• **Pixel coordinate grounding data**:
((
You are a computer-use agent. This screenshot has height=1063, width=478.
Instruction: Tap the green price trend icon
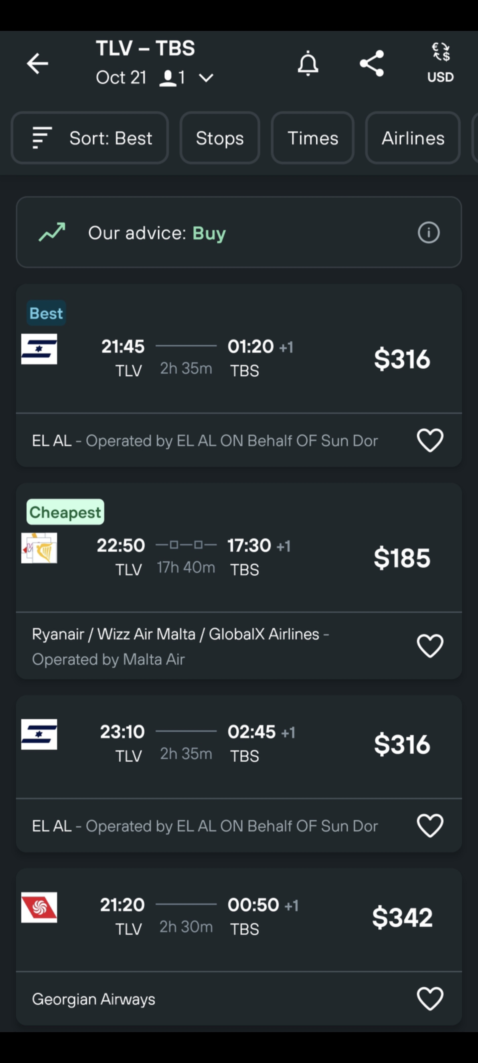(x=52, y=233)
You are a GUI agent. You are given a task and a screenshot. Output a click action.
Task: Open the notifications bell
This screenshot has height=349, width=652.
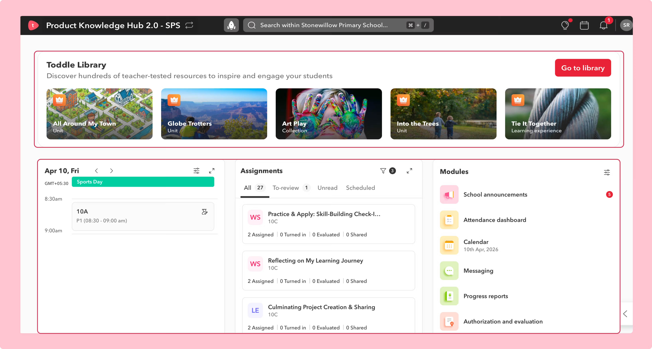point(603,25)
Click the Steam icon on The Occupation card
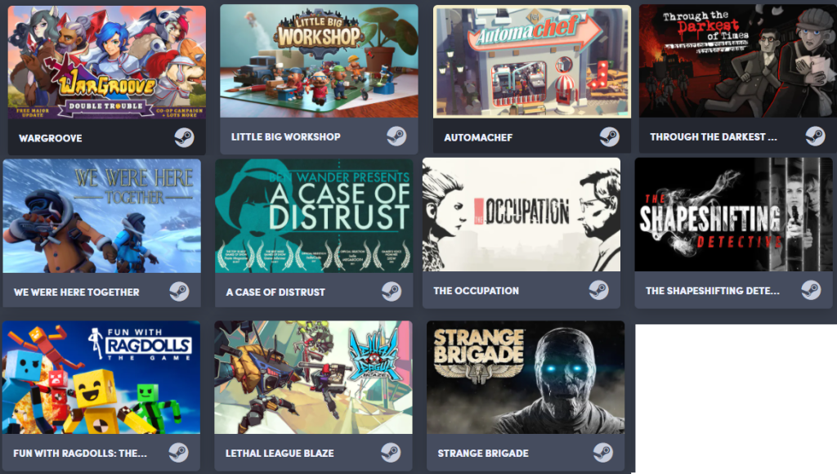 (x=599, y=290)
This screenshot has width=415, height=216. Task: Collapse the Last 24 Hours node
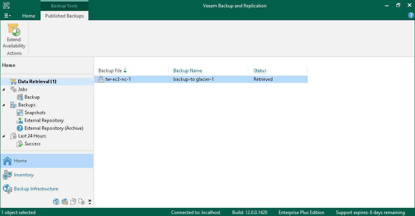(4, 136)
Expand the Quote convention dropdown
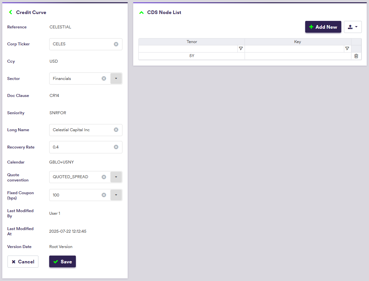 [116, 177]
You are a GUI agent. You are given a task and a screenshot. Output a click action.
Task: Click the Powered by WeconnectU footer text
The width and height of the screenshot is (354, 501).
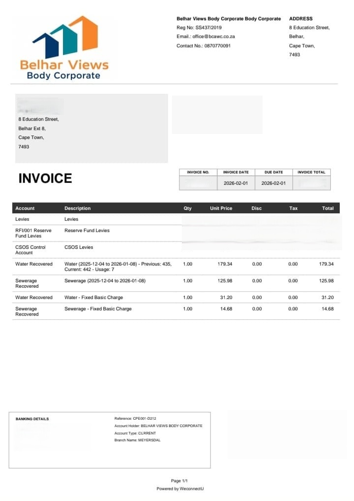180,489
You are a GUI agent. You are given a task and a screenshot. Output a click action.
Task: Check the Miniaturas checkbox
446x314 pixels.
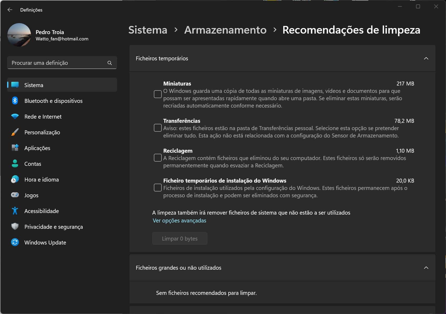(x=158, y=94)
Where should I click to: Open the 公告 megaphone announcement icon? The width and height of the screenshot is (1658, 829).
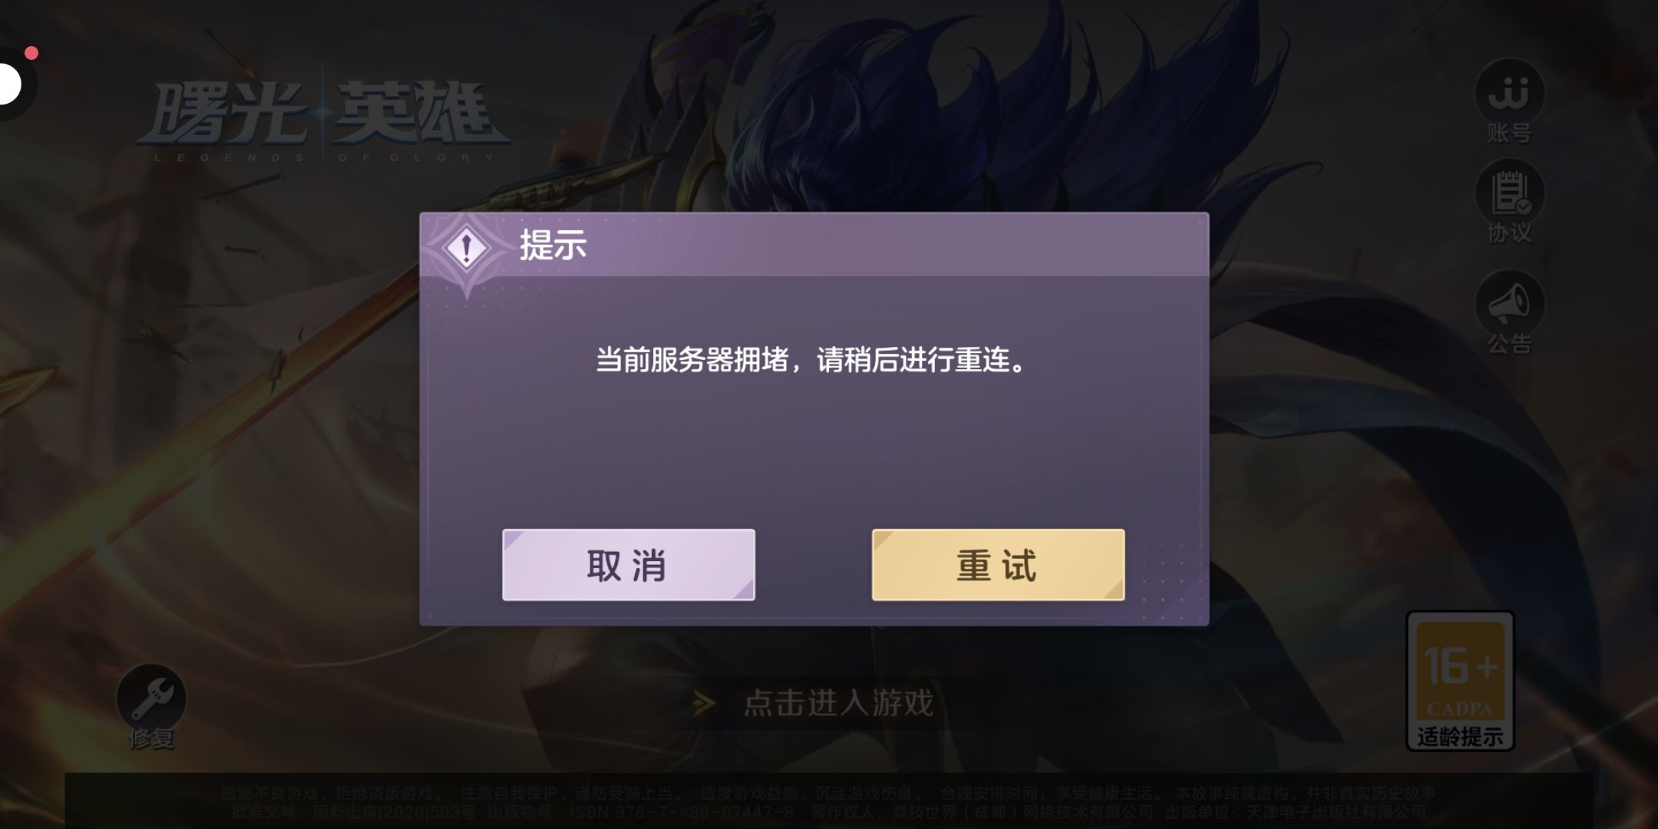pyautogui.click(x=1509, y=303)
))
• **THE TASK**: Leave the pictures out and reproduce every record above exactly.

• **RESULT OF THE TASK**:
You are a computer-use agent. This screenshot has height=1063, width=478.
Instruction: Tap the green price trend icon
(x=52, y=233)
You are a GUI agent. You are given a task and a screenshot. Output a click action.
Task: Open the notifications bell
This screenshot has height=349, width=652.
point(603,25)
Click the Steam icon on The Occupation card
 (x=599, y=290)
This screenshot has width=415, height=216. Task: Collapse the Last 24 Hours node
(4, 136)
Expand the Quote convention dropdown
 [116, 177]
You are a GUI agent. You are given a task and a screenshot. Output a click action.
Task: Click the Powered by WeconnectU footer text
The width and height of the screenshot is (354, 501).
180,489
You are a GUI agent. You are given a task and a screenshot. Output a click action.
Task: Check the Miniaturas checkbox
446x314 pixels.
(x=158, y=94)
Where should I click to: Open the 公告 megaphone announcement icon? The width and height of the screenshot is (1658, 829).
pyautogui.click(x=1509, y=303)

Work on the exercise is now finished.